When people think of web archiving their initial response usually focuses on the sheer scale of the challenge. However another important issue to consider is copyright; copyright plays a significant role both in shaping web archives and in determining if and how they can be accessed. Most people in the UK Library and Information Science (LIS) sector are aware that in 2013 our legal deposit legislation was extended to include non-print materials which, as well as e-books and online journal articles, also covers websites, blogs and public social media content. This is known as the snappily titled ‘The Legal Deposit Libraries (Non-Print Works) Regulations 2013’ and is enabling the British Library and the UK’s five other legal deposit libraries to collect and preserve the nation’s online life.
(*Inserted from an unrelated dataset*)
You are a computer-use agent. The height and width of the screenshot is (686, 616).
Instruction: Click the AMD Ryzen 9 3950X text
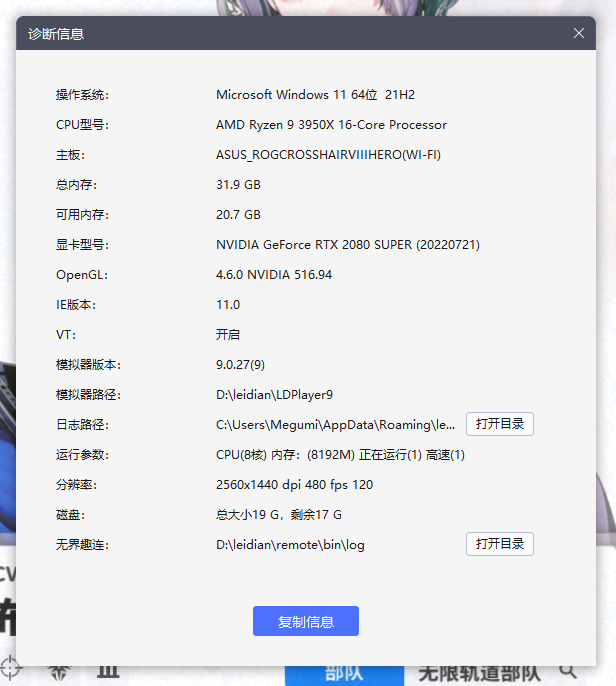click(331, 125)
Indeed, given that the web will often be the only place where certain information is made available the importance of archiving the online world is clear.
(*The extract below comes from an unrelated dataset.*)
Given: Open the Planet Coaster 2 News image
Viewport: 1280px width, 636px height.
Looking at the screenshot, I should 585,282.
What is less well known is that, unless site owners have given their consent, the Non-Print Legal Deposit Archive is only available within the reading rooms of the legal deposit libraries themselves and even then can only be accessed if using library PCs. Although this mirrors the terms for accessing print legal deposit, because of the very nature of the non-print legal deposit collection (i.e. websites that are generally freely available to anyone with an internet connection) people naturally expect to be able to access the collection off-site. The UK Web Archive offers a solution to this by curating a separate archive of UK websites that can be freely viewed and accessed online by anyone, anywhere, and with no need to travel to a physical reading room. The purpose of the UK Web Archive is to provide permanent online access to key UK websites with regular snapshots of the included websites being taken so that a website’s evolution can be tracked. There are no political agendas governing which sites are included in the UK Web Archive, the aim is simply to represent the UK’s online life as comprehensively and faithfully as possible (inclusion of a site does not imply endorsement).
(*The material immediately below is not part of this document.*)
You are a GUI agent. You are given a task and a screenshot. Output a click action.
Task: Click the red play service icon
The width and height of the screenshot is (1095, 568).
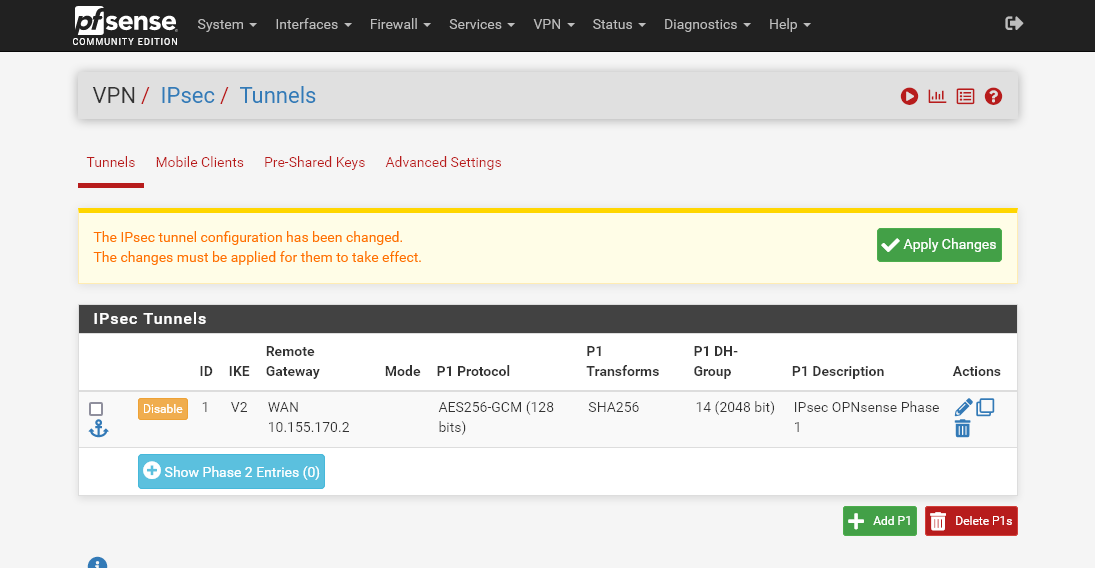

However, a website will only be added to the (openly-accessible) UK Web Archive if the website owners’ permission has been obtained and if they are willing to sign a licence granting permission for their site to be included in the Archive and allowing for all versions of it to be made publically accessible. Furthermore, the website owner also has to confirm that nothing in their site infringes the copyright or other intellectual property rights of any third party and if their site does contain third party copyright, that they are authorised to give permission on the rights-holders’ behalf. Although the licence has been carefully created to be as user-friendly as possible the presence of any formal legal documentation is often perceived as intimidating. So even if a website owner is confident that their use of third party content is legitimate they may be reluctant to formally sign a licence to this effect – seeing it in black and white somehow makes it more real! Or, despite best efforts, site owners may have been unable to locate the rights-holders of third party content used in their site and although they may have been happy with their own risk assessments, this absence of consent negates them from being able to sign the licence to include the site in the UK Web Archive.
For other website owners this may be the first time they have thought about copyright. Fellow librarians will not be surprised to hear that some people are bewildered to learn that they may have needed to obtain permission to borrow content from elsewhere on the internet for use in their own sites! And then of course there are the inherent difficulties in tracking down rights-holders more generally; unless sites are produced by official bodies it can be difficult to identify who the primary site owners are and in big organisations the request may never make it to the relevant person. Others may receive the open access request but, believing it to be spam, ignore it. And of course site owners are perfectly entitled to refuse the request if they do not wish to take part. Information literacy plays its part and for sites where it is crucial that site visitors access the most recent information and advice (for example websites giving health advice) then for obvious reasons the site owners may not wish for their site to be included.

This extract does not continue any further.